Antes da compra, é indispensável conferir os rótulos dos produtos e a data de validadeDivulgação
Nutricionista dá dicas de consumo de chocolates na Páscoa
Quanto maior a quantidade de cacau, mais indicado é o produto
Rio - Para a alegria da criançada e de muitos adultos, o domingo mais doce do ano está chegando com a Páscoa, que é comemorada nesta domingo (9). Diante de tantas opções de chocolate, até para quem segue firme na dieta fica difícil resistir à tentação. Com chocolates mais saudáveis e moderação na hora do consumo, é possível saborear a iguaria sem culpa. E para quem abusar, também há dicas de como correr atrás do prejuízo no dia seguinte.
A nutricionista do Centro Municipal de Saúde Hélio Pellegrino, na Tijuca, Mariana Jordão diz que as pessoas podem comer, sem problemas, até cerca de 30 gramas de chocolate por dia, o que corresponde, aproximadamente, a um quadrado de um tablete. Porém, sabemos que, no domingo de Páscoa, essa quantidade pode aumentar, então o ideal é optar pelo chocolate com uma maior porcentagem de cacau.
"É bom lembrar que quanto menor a quantidade de cacau, maior o teor de açúcar. Desta maneira, a opção do chocolate amargo, a partir de 70% de cacau em sua formulação, é uma opção mais saudável para essa data festiva. O chocolate ao leite contém menor quantidade de cacau e mais açúcar, não sendo a melhor pedida para o consumo frequente", explica Mariana.
Ainda de acordo com a profissional, para não cair no 'conto do vigário', antes da compra, é indispensável conferir os rótulos dos produtos e a data de validade. Nos ovos de Páscoa, o ideal é que o primeiro ingrediente seja o cacau, indicando uma maior quantidade deste componente e, consequentemente, uma melhor qualidade nutricional.

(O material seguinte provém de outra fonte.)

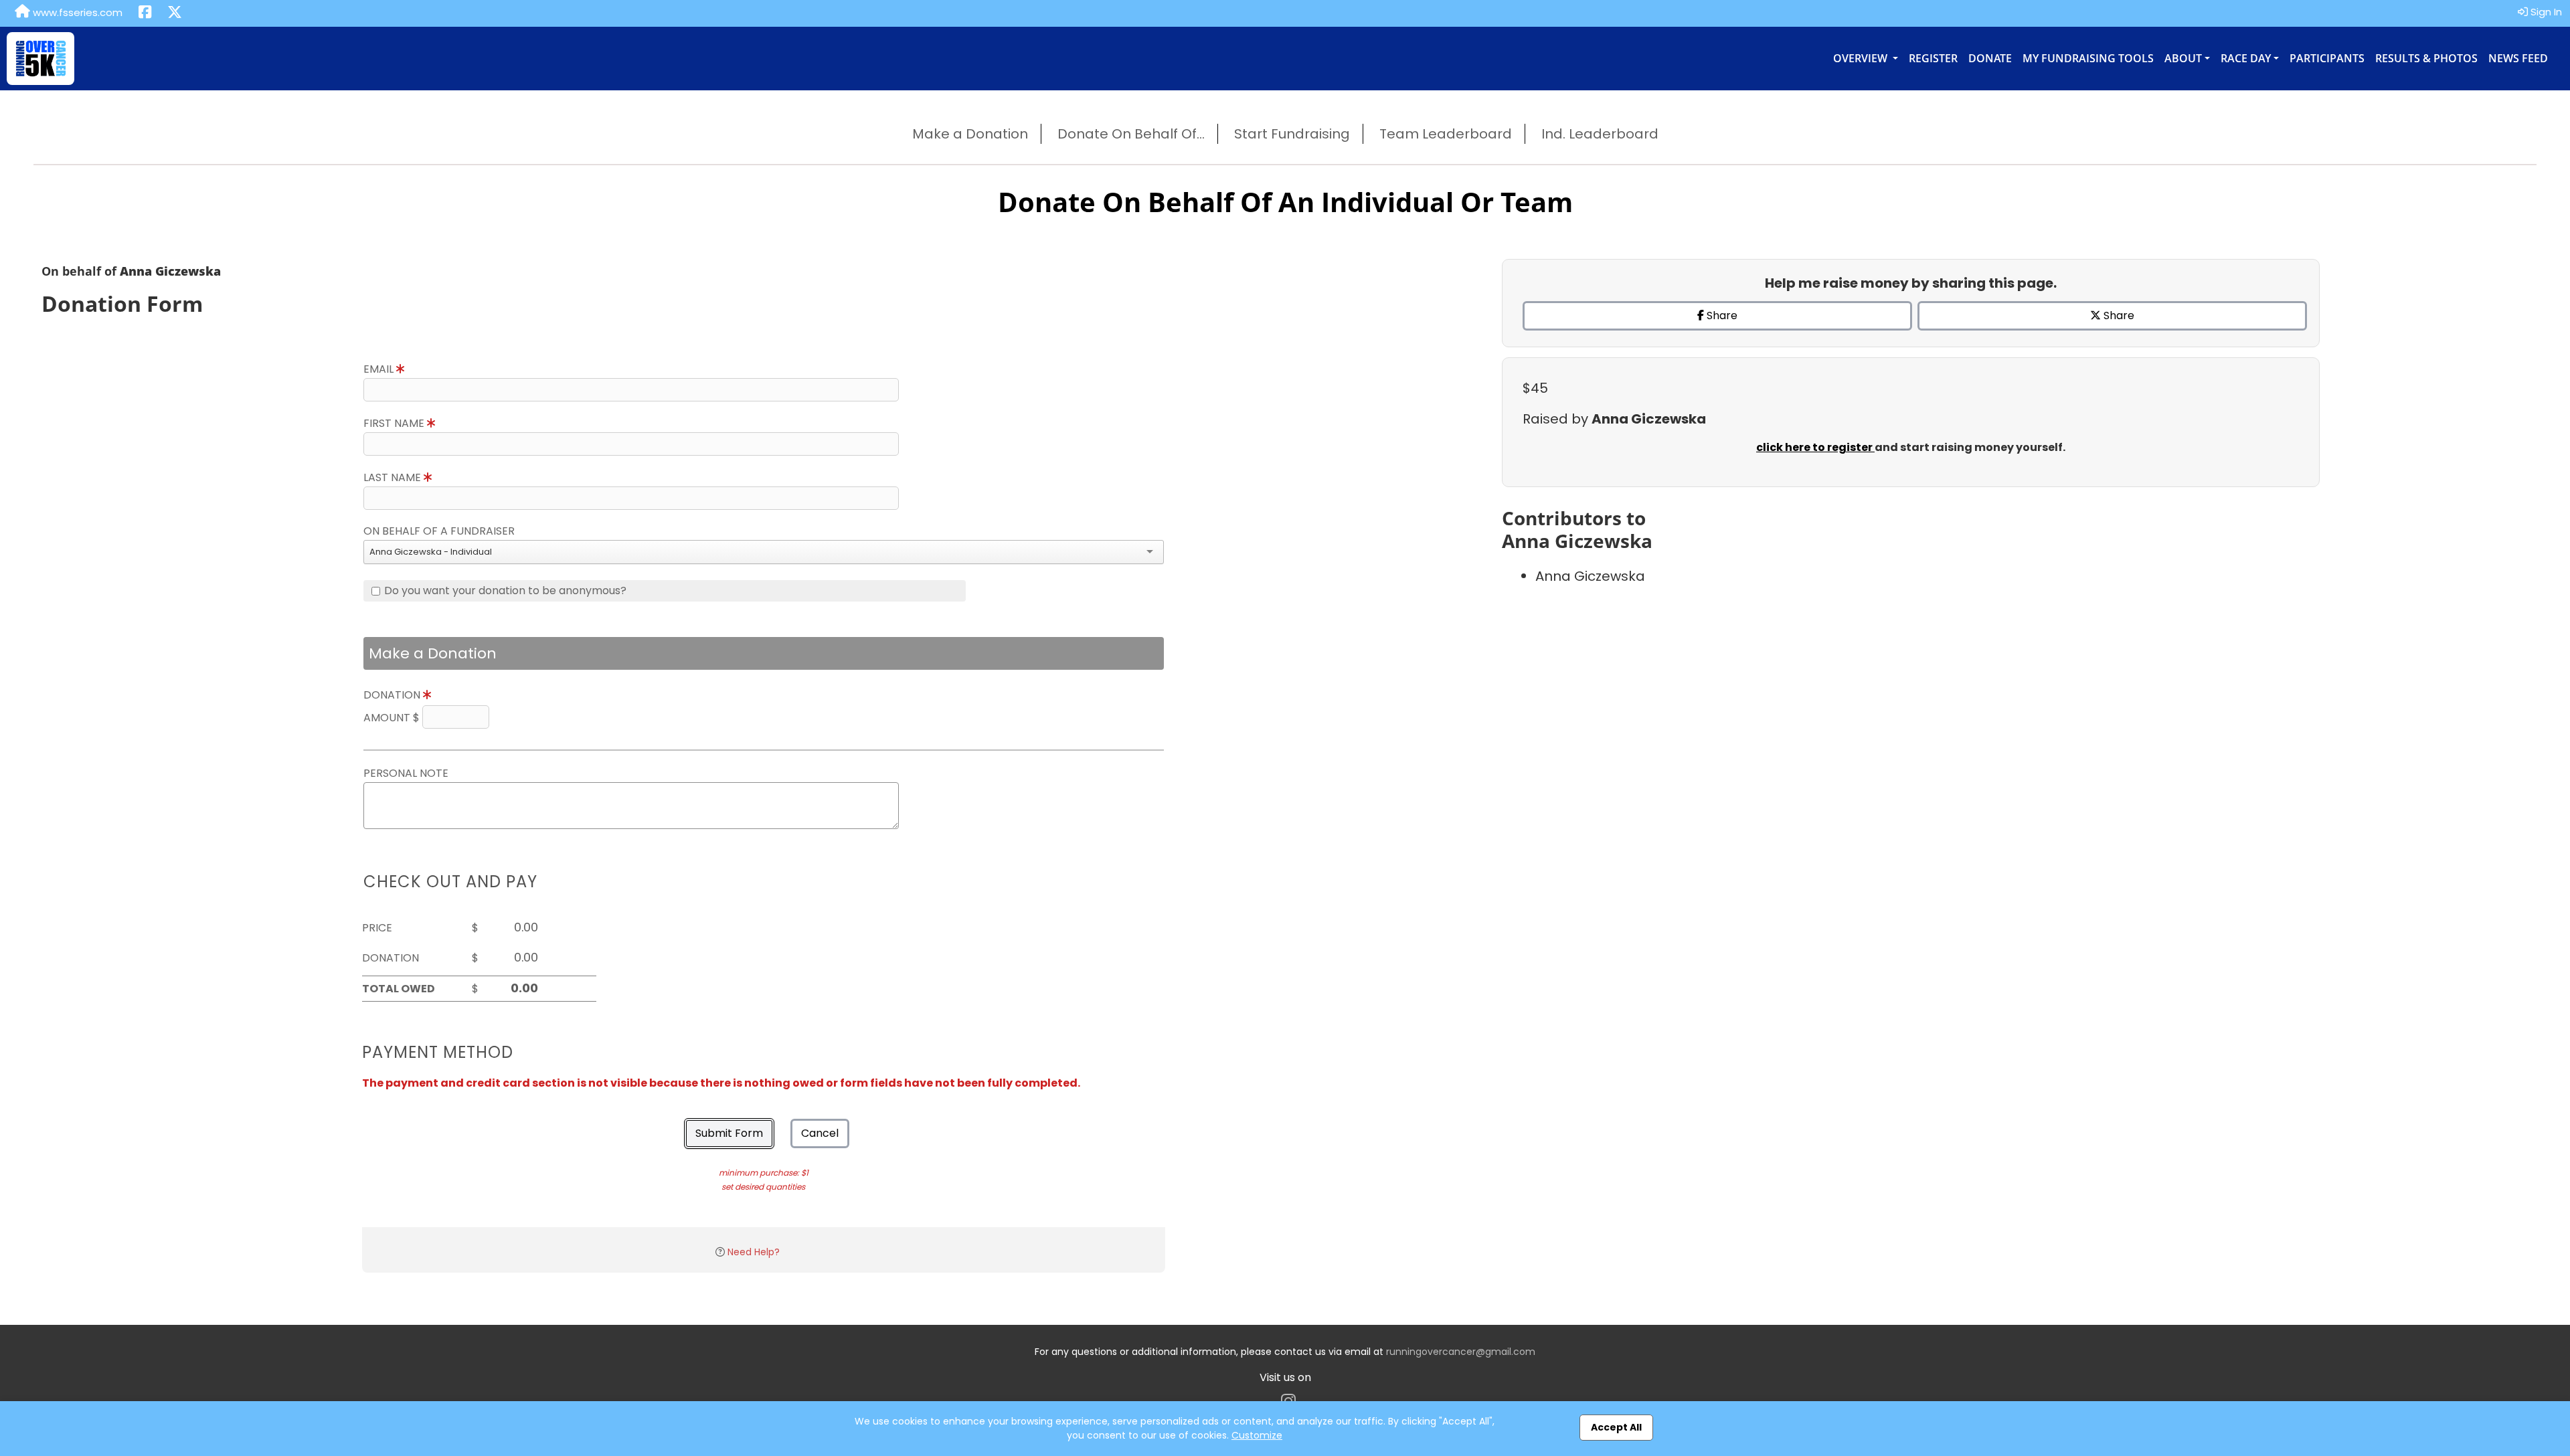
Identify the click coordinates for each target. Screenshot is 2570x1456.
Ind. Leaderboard (1599, 133)
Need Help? (753, 1252)
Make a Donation (970, 133)
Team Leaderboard (1445, 133)
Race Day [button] (2246, 58)
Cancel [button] (820, 1133)
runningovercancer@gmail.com (1460, 1351)
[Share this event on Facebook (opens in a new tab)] (145, 13)
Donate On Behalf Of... (1131, 133)
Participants (2327, 58)
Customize (1256, 1435)
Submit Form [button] (729, 1133)
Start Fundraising (1292, 133)
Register (1933, 58)
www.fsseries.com (76, 12)
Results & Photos (2426, 58)
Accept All (1616, 1427)
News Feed (2518, 58)
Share (1720, 315)
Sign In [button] (2545, 12)
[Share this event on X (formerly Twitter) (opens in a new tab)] (174, 13)
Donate (1990, 58)
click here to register (1815, 447)
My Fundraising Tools (2088, 58)
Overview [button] (1861, 58)
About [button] (2183, 58)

Rico em flavonoides, o chocolate tem efeito anti-inflamatório e antioxidante, que promove a proteção das células contra os efeitos dos radicais livres produzidos pelo organismo. O consumo moderado do produto também ajudar na redução da pressão arterial e aumento do fluxo vascular. Sobre as versões de ovos "diet", "light", "zero", a nutricionista alerta que estes também devem ser consumidos com moderação.

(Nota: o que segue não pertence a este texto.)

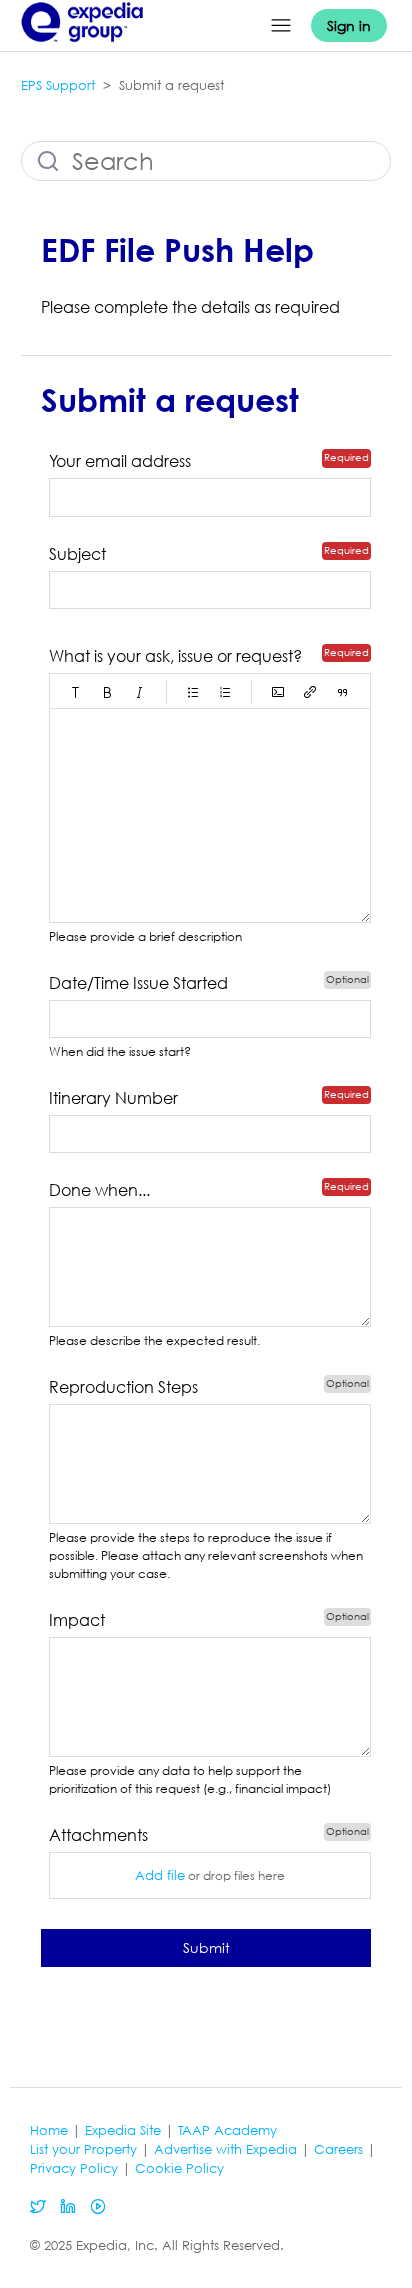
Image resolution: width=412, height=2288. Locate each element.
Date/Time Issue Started (138, 983)
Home (49, 2130)
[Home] (82, 46)
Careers (338, 2149)
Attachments (136, 1835)
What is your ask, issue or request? (175, 656)
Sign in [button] (349, 25)
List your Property (83, 2149)
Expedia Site (123, 2130)
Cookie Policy (179, 2168)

"O chocolate diet geralmente é feito com adoçantes, em vez de açúcar. No entanto, pode conter uma quantidade maior de gordura do que o chocolate comum, para manter a textura e o sabor. Já o light é produzido com menos gordura e, consequentemente, tem menos calorias. Entretanto, a quantidade de açúcar pode ser a mesma ou até maior do que a do chocolate comum. A versão zero é geralmente feita com adoçantes e com menos gordura, o que não significa que deva ser consumido sem equilíbrio", ressalta.

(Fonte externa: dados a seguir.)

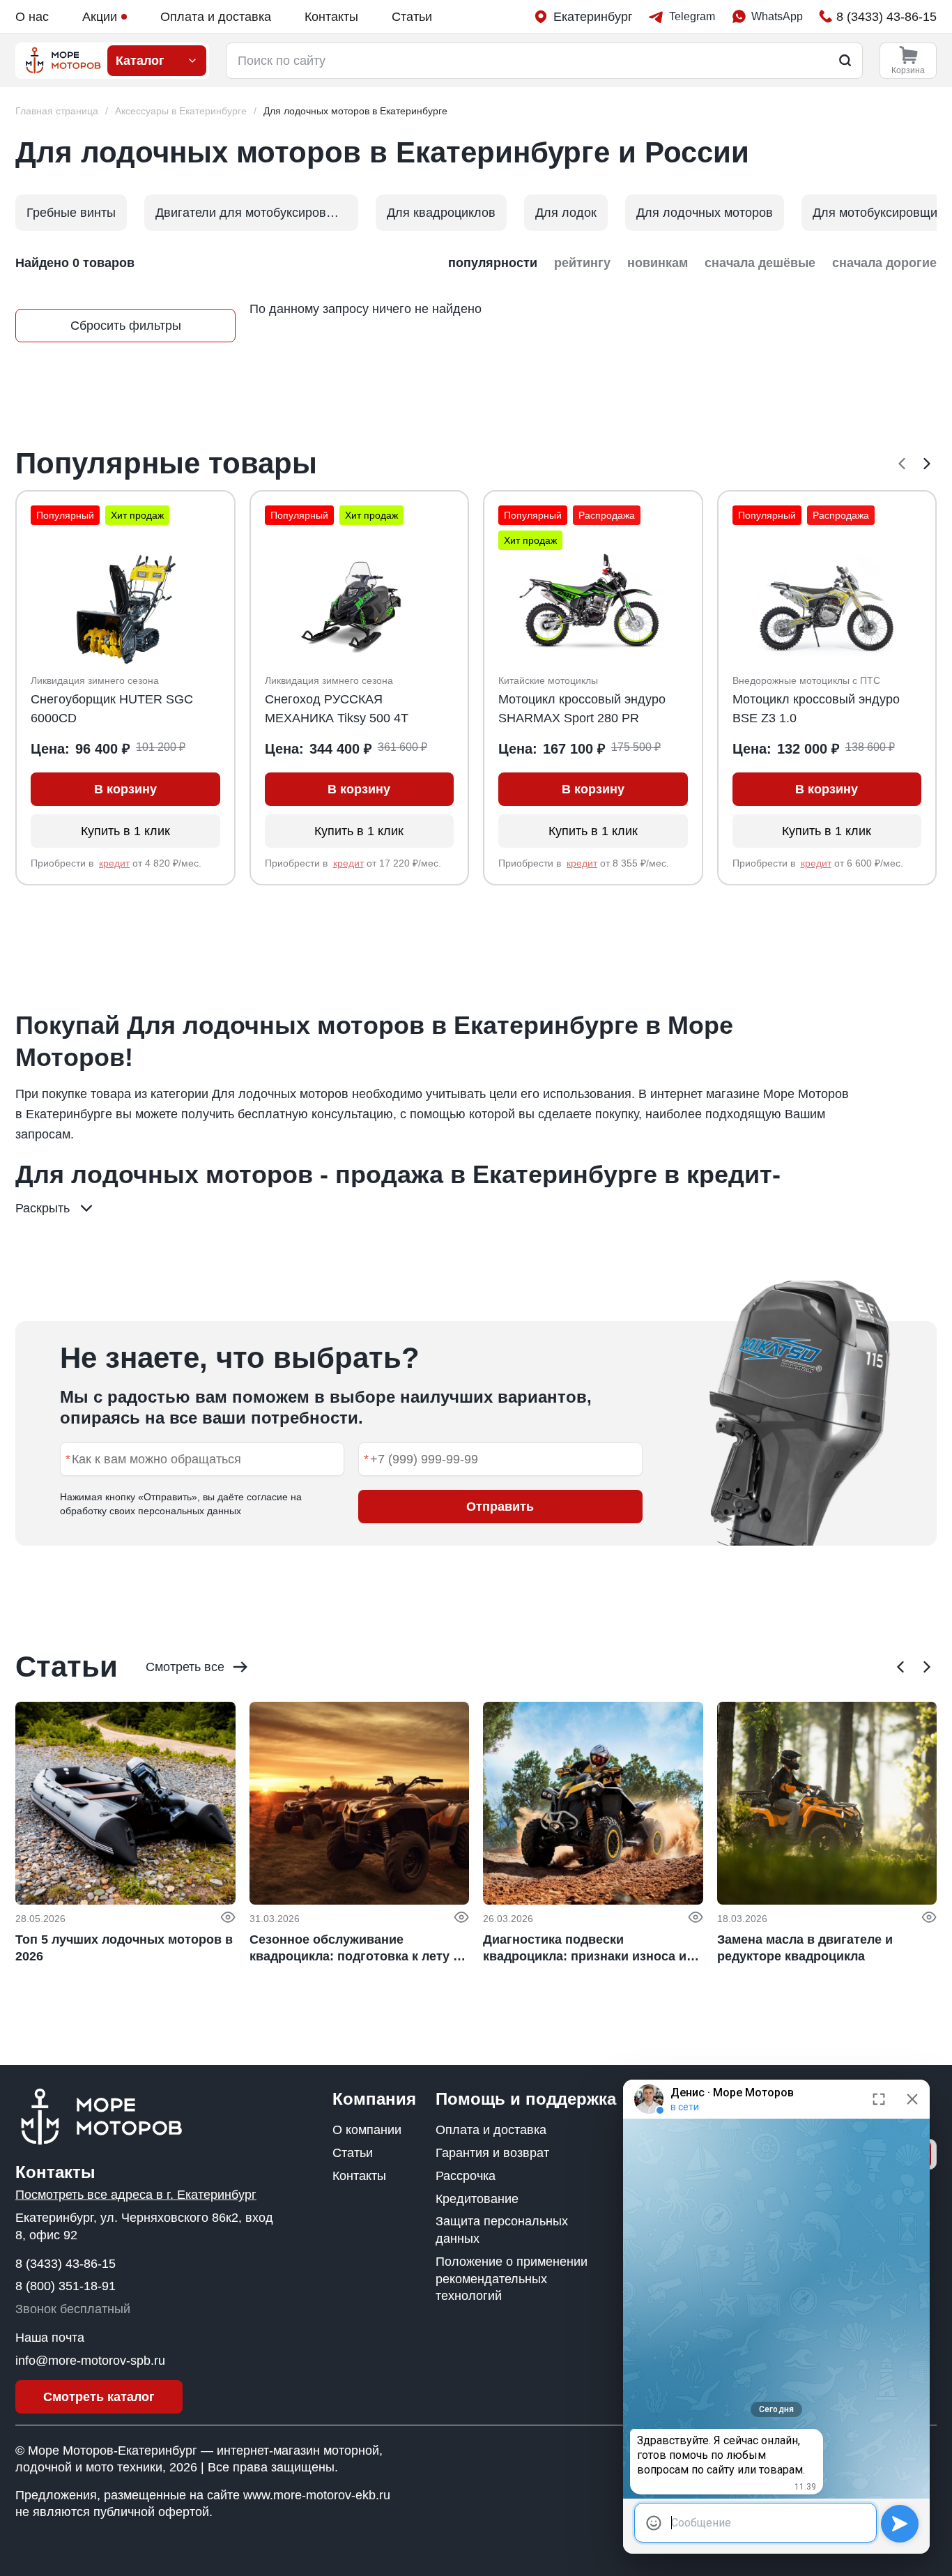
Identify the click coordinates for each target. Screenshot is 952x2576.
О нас (32, 17)
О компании (366, 2130)
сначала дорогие (884, 263)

Para os intolerantes à lactose, pessoas com distúrbio digestivo associado à baixa ou nenhuma produção de lactase pelo intestino delgado, além do ovo sem lactose, uma boa opção é o chocolate amargo sem a adição de leite em sua composição. Há ainda as opções de chocolates veganos ou feitos com ingredientes alternativos, como leites vegetais.
E na segunda-feira, pós-Páscoa, a nutricionista dá algumas dicas para quem se acabou no chocolate: aumentar a ingestão de água para diminuir a sensação de inchaço e hidratar do corpo; reduzir o consumo de sal para ajudar a amenizar a retenção de líquidos; consumir alimentos ricos em nutrientes, como frutas, legumes e verduras; e retorno à atividade física regular.